Context Check Description
netdev/series_format success Posting correctly formatted
netdev/tree_selection success Clearly marked for net
netdev/ynl success Generated files up to date; no warnings/errors; no diff in generated;
netdev/fixes_present success Fixes tag present in non-next series
netdev/header_inline success No static functions without inline keyword in header files
netdev/build_32bit success Errors and warnings before: 956 this patch: 956
netdev/build_tools success No tools touched, skip
netdev/cc_maintainers success CCed 7 of 7 maintainers
netdev/build_clang success Errors and warnings before: 973 this patch: 973
netdev/verify_signedoff success Signed-off-by tag matches author and committer
netdev/deprecated_api success None detected
netdev/check_selftest success No net selftest shell script
netdev/verify_fixes success Fixes tag looks correct
netdev/build_allmodconfig_warn success Errors and warnings before: 973 this patch: 973
netdev/checkpatch warning WARNING: line length of 84 exceeds 80 columns
netdev/build_clang_rust success No Rust files in patch. Skipping build
netdev/kdoc success Errors and warnings before: 0 this patch: 0
netdev/source_inline success Was 0 now: 0
netdev/contest success net-next-2024-02-19--18-00 (tests: 1449)

Commit Message

Sabrina Dubroca Feb. 15, 2024, 4:17 p.m. UTC
If we queue 3 records:
 - record 1, type DATA
 - record 2, some other type
 - record 3, type DATA
and do a recv(PEEK), the rx_list will contain the first two records.

The next large recv will walk through the rx_list and copy data from
record 1, then stop because record 2 is a different type. Since we
haven't filled up our buffer, we will process the next available
record. It's also DATA, so we can merge it with the current read.
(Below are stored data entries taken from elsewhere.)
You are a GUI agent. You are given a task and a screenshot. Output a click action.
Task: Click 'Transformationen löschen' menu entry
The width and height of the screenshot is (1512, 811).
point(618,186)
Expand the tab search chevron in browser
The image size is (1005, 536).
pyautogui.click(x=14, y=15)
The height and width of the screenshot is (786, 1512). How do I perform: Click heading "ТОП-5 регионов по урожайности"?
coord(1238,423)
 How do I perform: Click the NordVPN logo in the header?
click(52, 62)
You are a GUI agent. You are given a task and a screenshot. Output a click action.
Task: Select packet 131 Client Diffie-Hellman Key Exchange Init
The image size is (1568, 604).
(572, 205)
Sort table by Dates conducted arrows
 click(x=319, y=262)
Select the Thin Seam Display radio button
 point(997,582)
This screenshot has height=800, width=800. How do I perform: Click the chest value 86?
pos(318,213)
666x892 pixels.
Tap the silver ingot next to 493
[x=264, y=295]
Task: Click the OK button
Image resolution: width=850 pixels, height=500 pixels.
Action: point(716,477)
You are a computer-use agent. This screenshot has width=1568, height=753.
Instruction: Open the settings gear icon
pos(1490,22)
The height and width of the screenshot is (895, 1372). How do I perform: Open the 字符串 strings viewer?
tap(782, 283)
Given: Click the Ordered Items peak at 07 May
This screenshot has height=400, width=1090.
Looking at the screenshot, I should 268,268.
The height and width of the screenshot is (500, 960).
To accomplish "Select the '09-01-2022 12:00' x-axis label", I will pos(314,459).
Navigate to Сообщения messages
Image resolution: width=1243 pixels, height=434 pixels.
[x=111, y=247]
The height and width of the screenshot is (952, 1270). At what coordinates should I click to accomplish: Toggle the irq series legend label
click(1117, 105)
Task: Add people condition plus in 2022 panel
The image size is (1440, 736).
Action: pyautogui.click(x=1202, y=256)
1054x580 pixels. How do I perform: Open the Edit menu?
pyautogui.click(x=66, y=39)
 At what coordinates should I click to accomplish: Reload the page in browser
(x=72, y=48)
We shouldn't do that, since there was a record in between that we
ignored.

Add a flag to let process_rx_list inform tls_sw_recvmsg that it had
more data available.

Fixes: 692d7b5d1f91 ("tls: Fix recvmsg() to be able to peek across multiple records")
Signed-off-by: Sabrina Dubroca <sd@queasysnail.net>
---
 net/tls/tls_sw.c | 22 ++++++++++++++--------
 1 file changed, 14 insertions(+), 8 deletions(-)

Comments

Jakub Kicinski Feb. 19, 2024, 8:07 p.m. UTC | #1
On Thu, 15 Feb 2024 17:17:31 +0100 Sabrina Dubroca wrote:
> @@ -1772,7 +1772,8 @@ static int process_rx_list(struct tls_sw_context_rx *ctx,
>  			   u8 *control,
>  			   size_t skip,
>  			   size_t len,
> -			   bool is_peek)
> +			   bool is_peek,
> +			   bool *more)
>  {
>  	struct sk_buff *skb = skb_peek(&ctx->rx_list);
>  	struct tls_msg *tlm;


> @@ -1844,6 +1845,10 @@ static int process_rx_list(struct tls_sw_context_rx *ctx,
>  
>  out:
>  	return copied ? : err;
> +more:
> +	if (more)
> +		*more = true;
> +	goto out;

Patches look correct, one small nit here -

I don't have great ideas how to avoid the 7th argument completely but 
I think it'd be a little cleaner if we either:
 - passed in err as an output argument (some datagram code does that
   IIRC), then function can always return copied directly, or 
 - passed copied as an output argument, and then we can always return
   err?
I like the former a little better because we won't have to special case
NULL for the "after async decryption" call sites.
Sabrina Dubroca Feb. 19, 2024, 11:10 p.m. UTC | #2
2024-02-19, 12:07:03 -0800, Jakub Kicinski wrote:
> On Thu, 15 Feb 2024 17:17:31 +0100 Sabrina Dubroca wrote:
> > @@ -1772,7 +1772,8 @@ static int process_rx_list(struct tls_sw_context_rx *ctx,
> >  			   u8 *control,
> >  			   size_t skip,
> >  			   size_t len,
> > -			   bool is_peek)
> > +			   bool is_peek,
> > +			   bool *more)
> >  {
> >  	struct sk_buff *skb = skb_peek(&ctx->rx_list);
> >  	struct tls_msg *tlm;
> 
> 
> > @@ -1844,6 +1845,10 @@ static int process_rx_list(struct tls_sw_context_rx *ctx,
> >  
> >  out:
> >  	return copied ? : err;
> > +more:
> > +	if (more)
> > +		*more = true;
> > +	goto out;
> 
> Patches look correct, one small nit here -
> 
> I don't have great ideas how to avoid the 7th argument completely but 

I hesitated between this patch and a variant combining is_peek and
more into a single u8 *flags, but that felt a bit messy (or does that
fall into what you describe as "not [having] great ideas"? :))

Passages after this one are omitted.